Linux RDMA and InfiniBand development
 help / color / mirror / Atom feed
From: Michael Gur <michaelgur@nvidia.com>
To: jgg@ziepe.ca, leon@kernel.org, linux-rdma@vger.kernel.org
Cc: Edward Srouji <edwards@nvidia.com>,
	Yishai Hadas <yishaih@nvidia.com>,
	Patrisious Haddad <phaddad@nvidia.com>,
	Michael Guralnik <michaelgur@nvidia.com>
Subject: [PATCH rdma-next 4/9] RDMA/core: Fix FRMR aging push to queue error flow
Date: Wed, 10 Jun 2026 03:01:40 +0300	[thread overview]
Message-ID: <20260610000145.820592-5-michaelgur@nvidia.com> (raw)
In-Reply-To: <20260610000145.820592-1-michaelgur@nvidia.com>

From: Michael Guralnik <michaelgur@nvidia.com>

Aging pools with pinned handles requires moving handles from the
active queue to a non-empty inactive queue that might fail on new page
allocation, we are currently not handling the fault and leaking any mkey
that fails the push.

Fix by Introducing push_queue_to_queue_locked() that fills the
destination's partial tail page from the source and then splices the
remaining source pages onto the destination, performing no allocation.

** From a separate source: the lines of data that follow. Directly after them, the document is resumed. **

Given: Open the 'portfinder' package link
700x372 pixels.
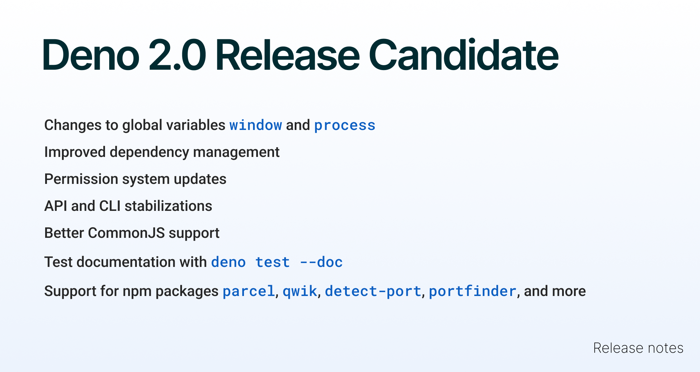Looking at the screenshot, I should (473, 291).
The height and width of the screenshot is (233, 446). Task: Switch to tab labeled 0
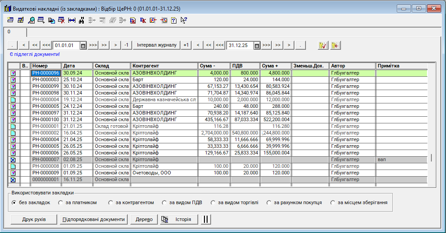coord(9,32)
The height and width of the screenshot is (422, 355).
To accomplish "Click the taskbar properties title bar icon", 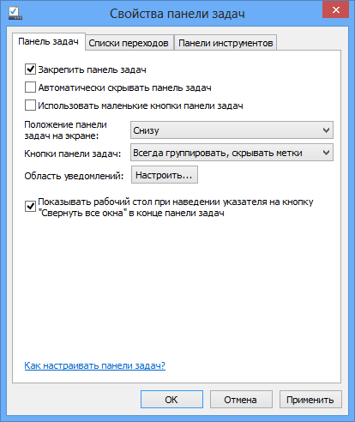I will (x=15, y=14).
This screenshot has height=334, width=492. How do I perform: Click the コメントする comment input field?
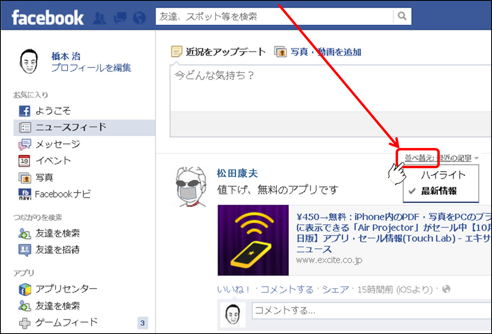click(371, 311)
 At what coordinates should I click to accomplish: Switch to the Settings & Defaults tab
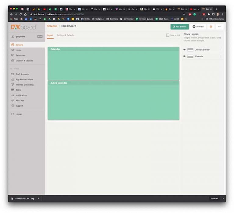click(x=66, y=35)

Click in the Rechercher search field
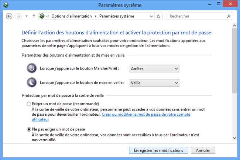(198, 16)

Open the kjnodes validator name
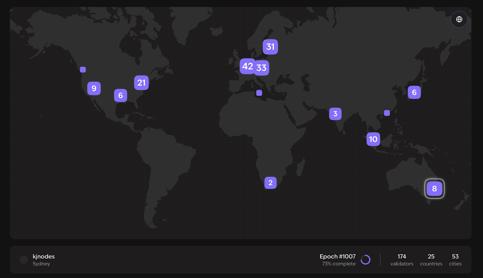pyautogui.click(x=44, y=257)
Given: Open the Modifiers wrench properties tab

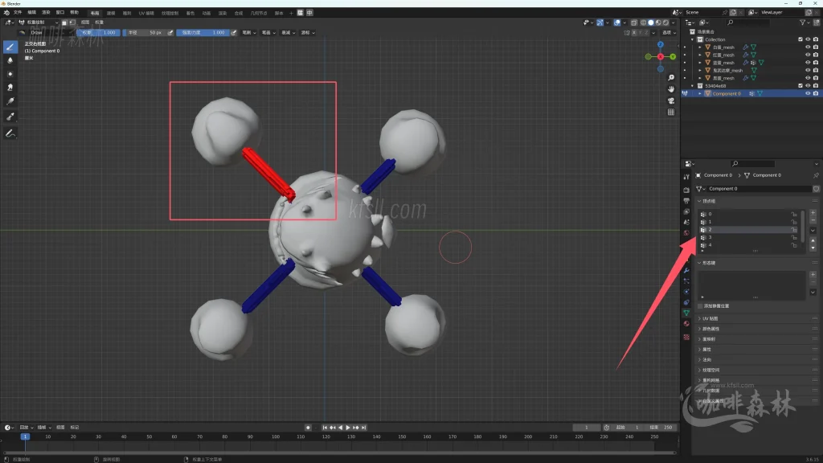Looking at the screenshot, I should [686, 270].
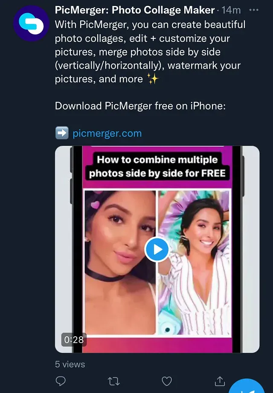The height and width of the screenshot is (393, 273).
Task: View the 5 views count details
Action: (x=70, y=364)
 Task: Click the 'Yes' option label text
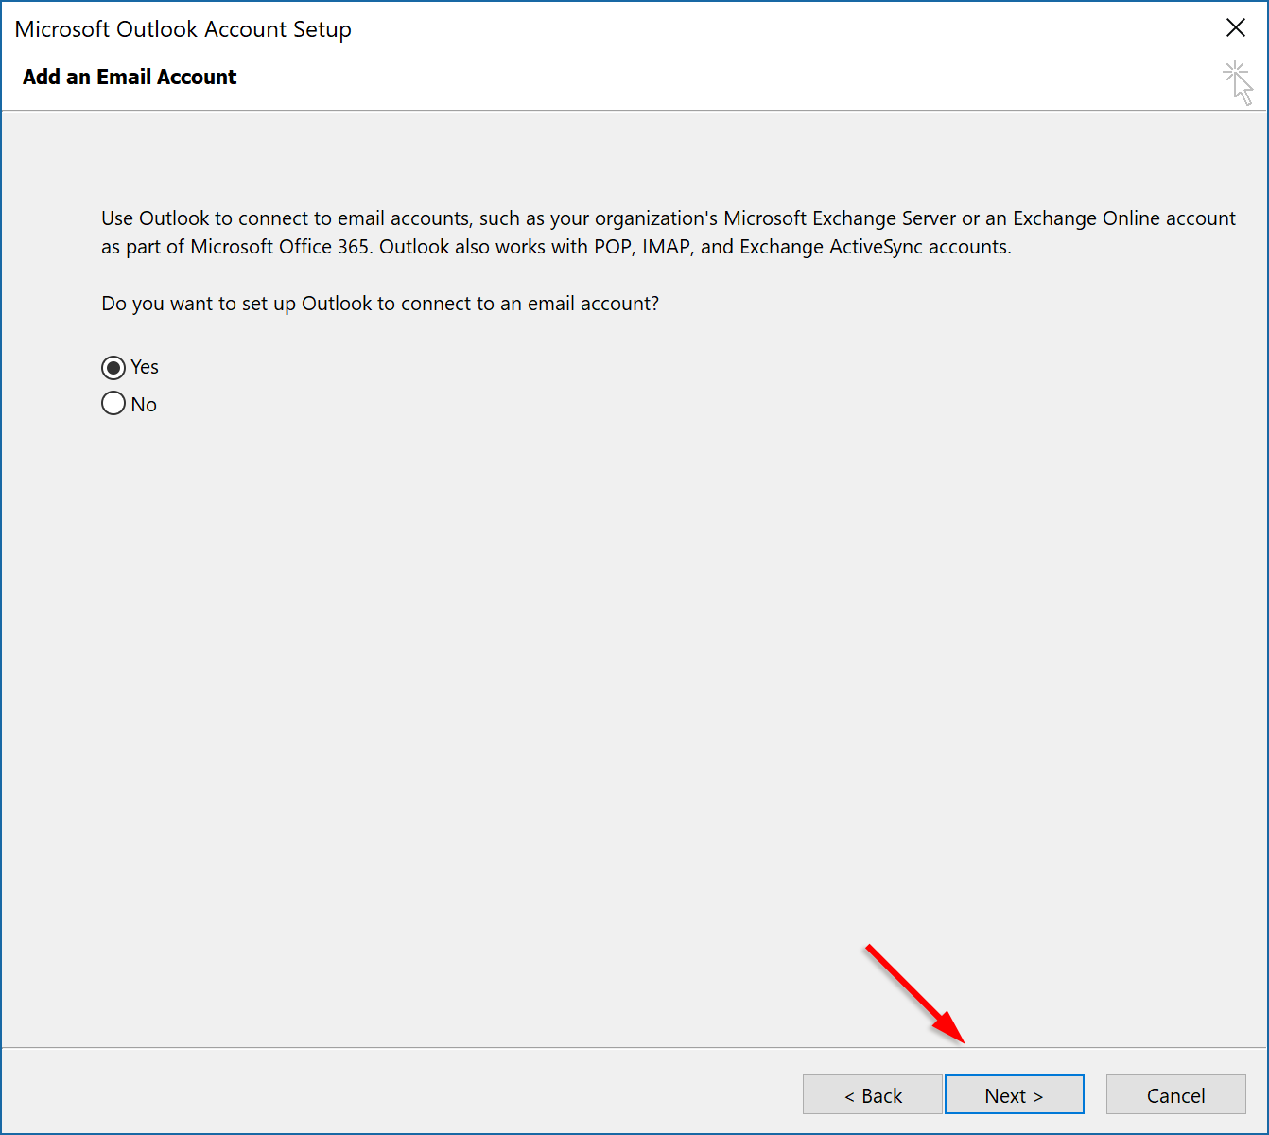pos(145,367)
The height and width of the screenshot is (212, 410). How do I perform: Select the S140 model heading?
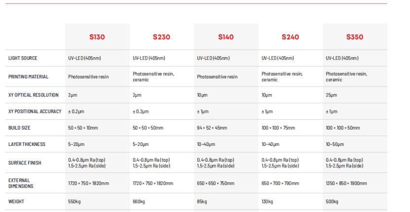[x=226, y=37]
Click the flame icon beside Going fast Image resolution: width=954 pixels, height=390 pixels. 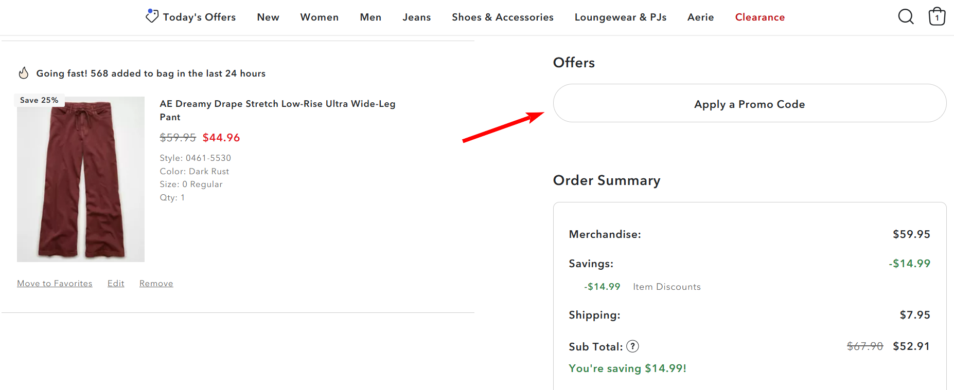pos(24,73)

Replace the per-handle move loop in age_pinned_pool() and the
open-coded splice in pool_aging_work() with calls to the helper.
As the helper cannot fail under memory pressure, removing a class of
GFP_ATOMIC allocations under the pool lock and simplifying the error
flow.

Fixes: 020d189d16a6 ("RDMA/core: Add pinned handles to FRMR pools")
Signed-off-by: Michael Guralnik <michaelgur@nvidia.com>
---
 drivers/infiniband/core/frmr_pools.c | 53 ++++++++++++++++++++--------
 1 file changed, 38 insertions(+), 15 deletions(-)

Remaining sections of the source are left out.